George knew he did not belong, even on the periphery, of this demi-monde. He was a tourist. But he considered it part of his essential education and knew that, when he returned to England and proposed to Anne, as he supposed he should, marriage would put a stop to such indulgences. It would change things, as his father’s death had changed things. George could see how his life would go and was happy enough to go along it with. A good life, a solid English life, the life he had been born to. A son first he hoped, also to be called George, a son who would follow in his footsteps. A strong, brave boy, destined for the Army like him and his father before him. After that, he hoped for a daughter, Sophie or perhaps Fredericka, who would play the piano and share his love of books and opera and nature.

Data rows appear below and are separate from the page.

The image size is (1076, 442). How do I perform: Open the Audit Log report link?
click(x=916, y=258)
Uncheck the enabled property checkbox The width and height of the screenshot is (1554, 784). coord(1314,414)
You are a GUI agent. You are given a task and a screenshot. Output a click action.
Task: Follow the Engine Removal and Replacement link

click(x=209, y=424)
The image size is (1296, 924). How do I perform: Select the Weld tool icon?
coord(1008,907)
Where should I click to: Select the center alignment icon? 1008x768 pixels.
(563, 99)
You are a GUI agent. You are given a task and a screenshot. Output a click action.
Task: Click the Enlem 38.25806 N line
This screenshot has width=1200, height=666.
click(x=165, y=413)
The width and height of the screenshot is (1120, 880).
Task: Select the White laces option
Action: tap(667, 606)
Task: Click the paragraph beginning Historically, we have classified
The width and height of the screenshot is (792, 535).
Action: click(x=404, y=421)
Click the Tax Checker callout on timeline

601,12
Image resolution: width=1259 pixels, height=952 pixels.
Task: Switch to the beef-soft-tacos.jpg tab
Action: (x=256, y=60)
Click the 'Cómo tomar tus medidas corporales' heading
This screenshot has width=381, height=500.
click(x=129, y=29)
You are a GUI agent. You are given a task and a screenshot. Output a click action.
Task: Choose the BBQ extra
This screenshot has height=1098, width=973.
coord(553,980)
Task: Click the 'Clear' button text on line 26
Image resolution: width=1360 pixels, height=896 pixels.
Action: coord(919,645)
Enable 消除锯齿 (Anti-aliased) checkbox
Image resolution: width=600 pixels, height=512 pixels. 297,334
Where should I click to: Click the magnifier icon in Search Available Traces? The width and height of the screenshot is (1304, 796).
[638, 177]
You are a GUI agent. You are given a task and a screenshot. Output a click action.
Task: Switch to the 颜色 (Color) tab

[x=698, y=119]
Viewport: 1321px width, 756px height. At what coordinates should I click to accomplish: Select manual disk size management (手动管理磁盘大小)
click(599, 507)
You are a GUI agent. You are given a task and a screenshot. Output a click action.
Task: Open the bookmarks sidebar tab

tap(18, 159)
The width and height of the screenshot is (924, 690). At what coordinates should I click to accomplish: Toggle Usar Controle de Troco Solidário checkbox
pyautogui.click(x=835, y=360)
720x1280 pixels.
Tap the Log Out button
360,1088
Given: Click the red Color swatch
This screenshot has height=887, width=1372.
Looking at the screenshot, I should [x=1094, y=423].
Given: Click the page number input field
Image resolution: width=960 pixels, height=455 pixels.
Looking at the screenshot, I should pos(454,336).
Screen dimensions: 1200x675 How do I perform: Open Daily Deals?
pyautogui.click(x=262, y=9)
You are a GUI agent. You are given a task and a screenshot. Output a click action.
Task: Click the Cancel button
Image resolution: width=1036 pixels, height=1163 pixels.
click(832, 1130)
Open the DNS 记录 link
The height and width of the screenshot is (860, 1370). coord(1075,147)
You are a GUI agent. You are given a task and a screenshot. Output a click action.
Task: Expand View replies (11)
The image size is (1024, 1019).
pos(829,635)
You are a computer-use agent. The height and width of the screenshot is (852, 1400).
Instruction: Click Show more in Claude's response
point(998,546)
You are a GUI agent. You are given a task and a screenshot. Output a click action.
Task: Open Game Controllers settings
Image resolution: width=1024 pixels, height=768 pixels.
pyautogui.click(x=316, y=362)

It was at the thought of these imagined children that George spent more months in Paris than originally intended, shoring up his memories for the dusty future. But finally the sojourn reached its end. As the scent of autumn was crisp in the air, George accepted it was time to move on. Despite his strenuous efforts at literary self-improvement, in truth his preference remained for the adventure stories of Mr Rider Haggard and Jules Verne. George had read A Journey to the Centre of the Earth several times, seeing himself in the explorer-scholar role of Professor Von Hardwigg, and thought that the more violent landscape of the south of France might afford him some insight. He had seen dust in the Transvaal, he had seen heat, but he yet had to experience the claustrophobia of subterranean worlds where he felt his imagination might flourish. It was this that decided him upon the south where, he had been told, some of the largest networks of caves in Europe were to be found. Many were still closed, but the largest of them, Lombrives in Ussat-les-Bains, just south of the mountain village of Tarascon-sur-Ariège, had been excavated and was open to visitors by appointment. From there, he intended to travel into Spain, before returning to England in time for Christmas.
On a crisp October morning, where the light fell in sharp angles across the platform from the steel and glass roof, George took the Express from the Gare Montparnasse. A sharp blast from the whistle, a shriek from the engine as it belched out its first jet of steam and Paris was lost to George in a cloud of white smoke.
The voyage took seven days. Down through Laroche, Tonnerre, Dijon to Mâcon, where he broke his journey. The following morning, against an endless blue sky, on to Lyon-Perranche, Valence, Avignon and finally Marseille. George spent a couple of days in the old port, sampling the local speciality of bouillibaise, then took the coast train to Carcassonne. Everywhere there were fields of sunflowers and vines, a legacy of the Roman occupation of centuries before.